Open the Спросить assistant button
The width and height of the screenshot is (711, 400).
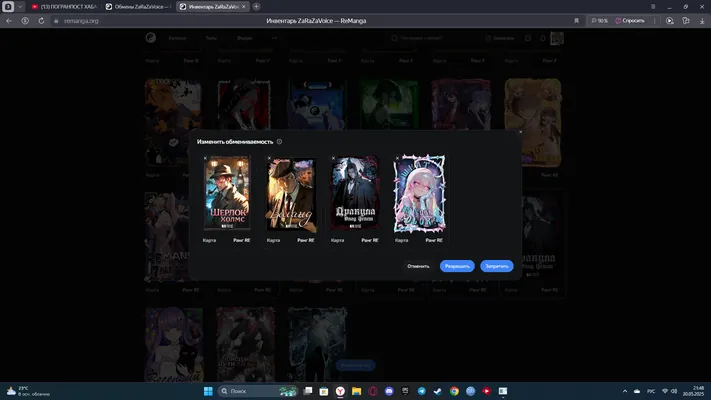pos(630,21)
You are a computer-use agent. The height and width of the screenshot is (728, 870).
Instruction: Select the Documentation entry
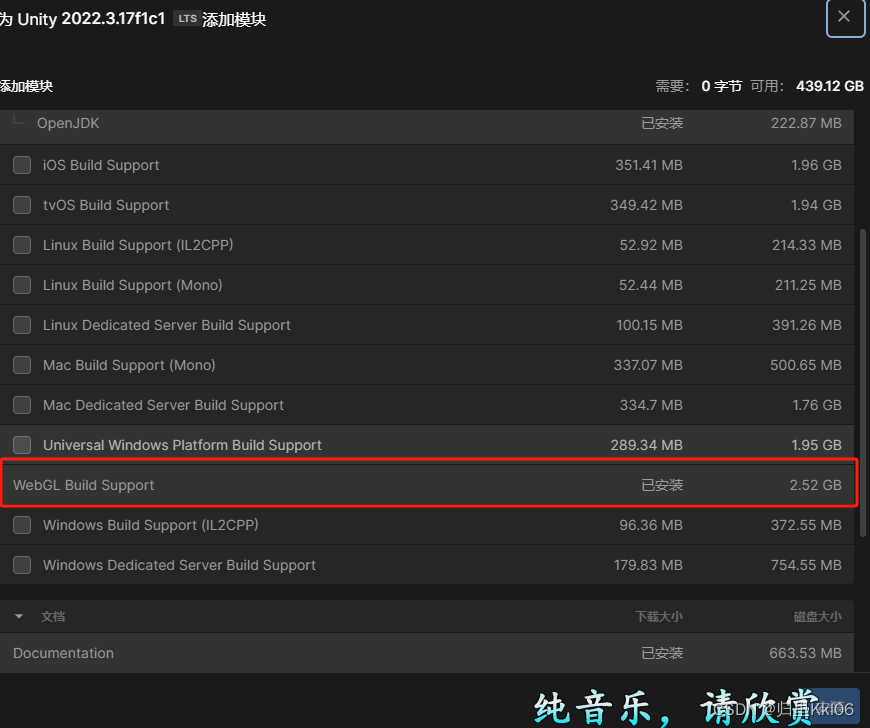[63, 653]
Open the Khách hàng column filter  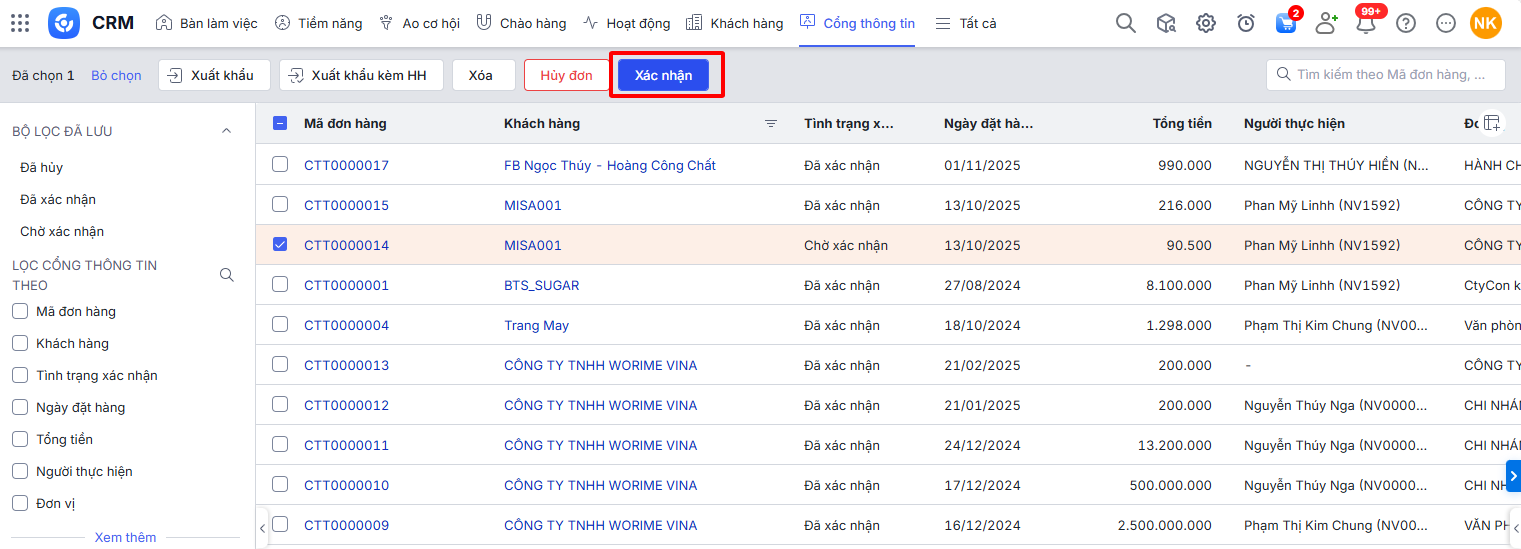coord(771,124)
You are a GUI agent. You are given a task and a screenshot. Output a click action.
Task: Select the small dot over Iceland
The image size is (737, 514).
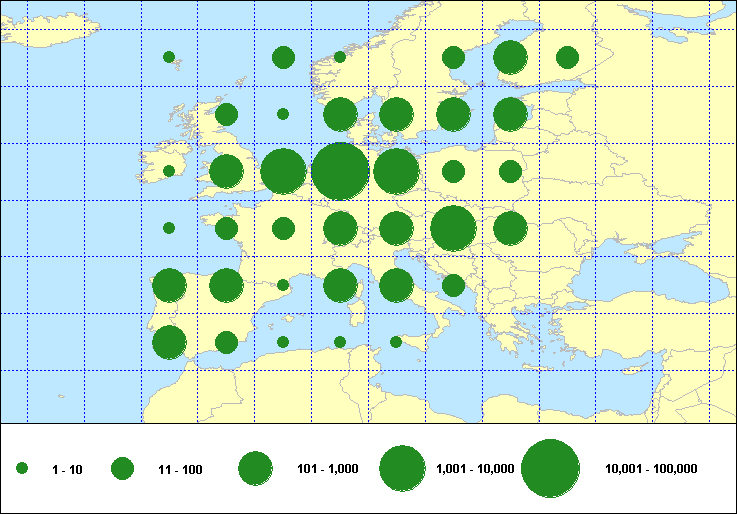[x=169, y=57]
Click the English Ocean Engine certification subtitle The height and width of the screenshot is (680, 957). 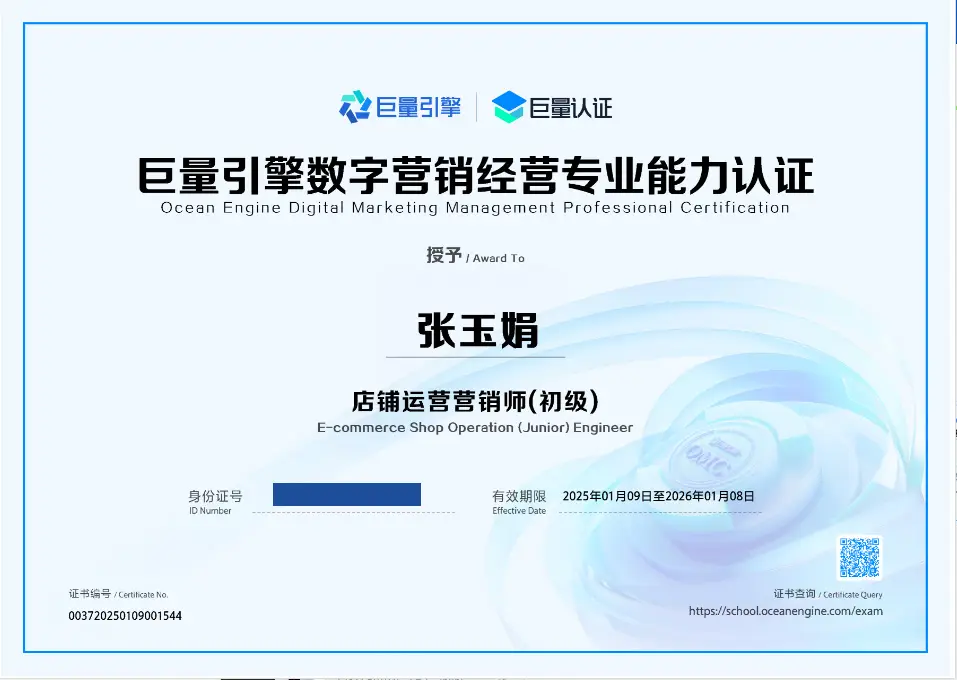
+++
TASK ITEM =
Say how many lines in this listing hold the string "agent", giving the count and nothing more.

EXERCISE RESPONSE =
2